Passage provided -
Steven Mosher @ 2:39
Agreed! That’s basically what the IPCC is evolving towards, if however imperfectly given the size of the job, and the absence of any comparable process to use as an example.
It’s bizarre at this point that the NIPCC hasn’t caught on to some of the basics.

September 1, 2011 2:48 pm

Mosh wants to bargain with the mugger. I think the mugger will just take your wallet, and maybe your shoes if they are a nice brand. But if you bargain with him it’s over your continued existence.
So be sure and coo nice words in his ear.

Bob
September 1, 2011 2:57 pm

Man, this thing is so weird! The Recent Temperature Trends section covers the poles and North America only.
And I eyeball that about a quarter of that section is comprised of direct quotes! It’s good that they’re not plagiarizing, but come on! Didn’t we learn not to do that in high school?
Hopefully all this will be sorted out in their public review process.

Jeremy
September 1, 2011 3:14 pm

Pretending a report doesn’t exist because you don’t like it is….
Denial.

September 1, 2011 3:17 pm

Bob,
Quotes aren’t plagiarism.

pat
September 1, 2011 3:26 pm

speaking of cognitive dissonance, protests, peak BS, and the rest brought up in the comments,
here’s a Gleick soulmate in the Guardian today, our own aussie Professor Stephan Lewandowsky, an Australian Professorial Fellow and cognitive scientist in the School of Psychology at University of West Australia, whose “research focuses on the role of scepticism in memory updating and the distinction between scepticism and denial”.

Data section -
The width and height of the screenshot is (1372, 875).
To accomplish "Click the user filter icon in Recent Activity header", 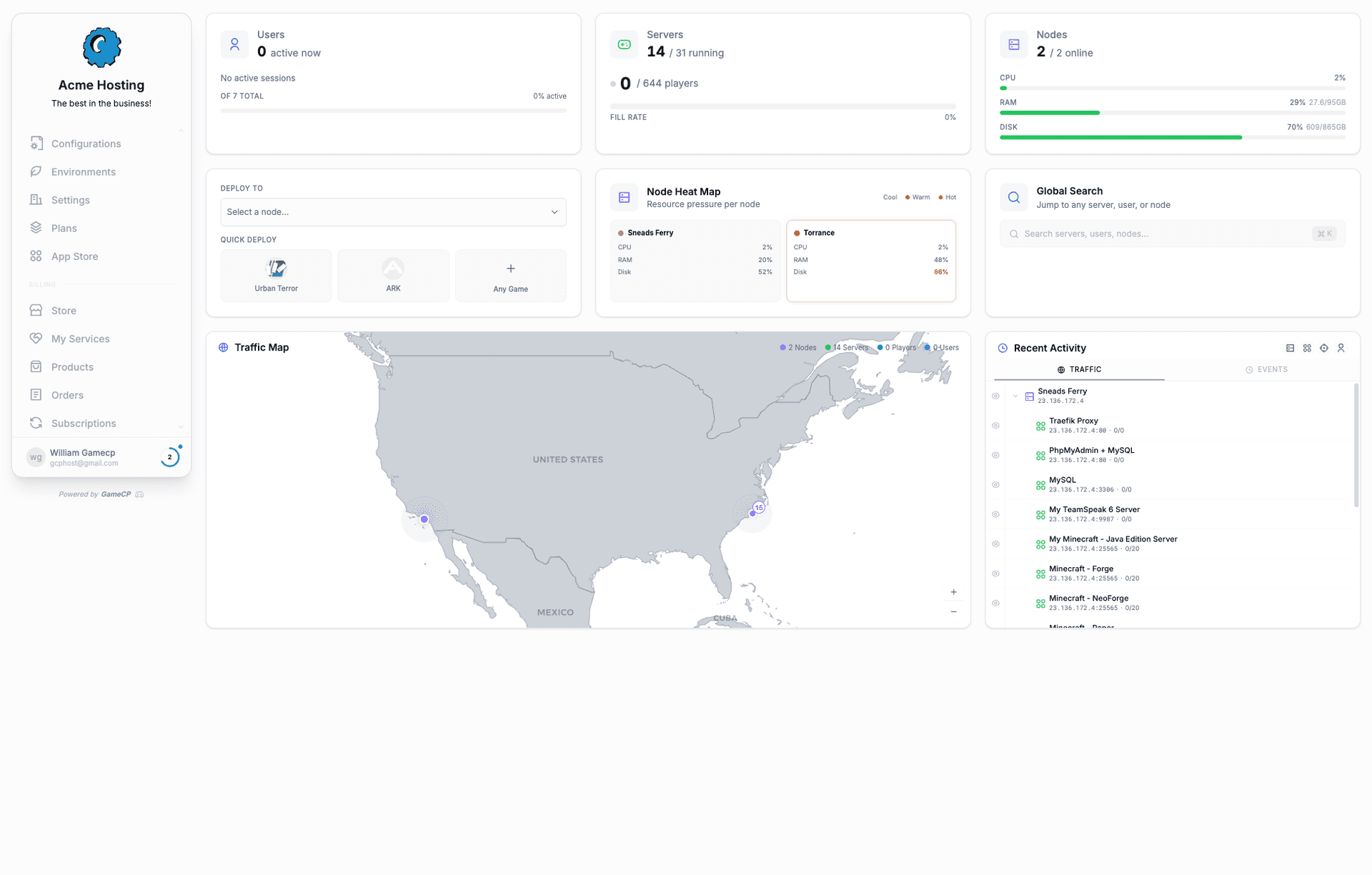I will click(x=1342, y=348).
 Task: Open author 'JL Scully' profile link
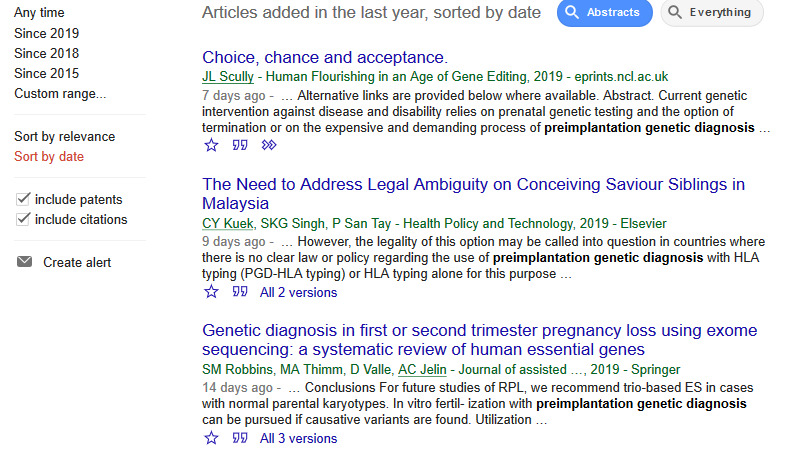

Work instructions -
From the comment thread above, reproduce verbatim the passage from "And I eyeball" to "in high school?".

Written answer -
And I eyeball that about a quarter of that section is comprised of direct quotes! It’s good that they’re not plagiarizing, but come on! Didn’t we learn not to do that in high school?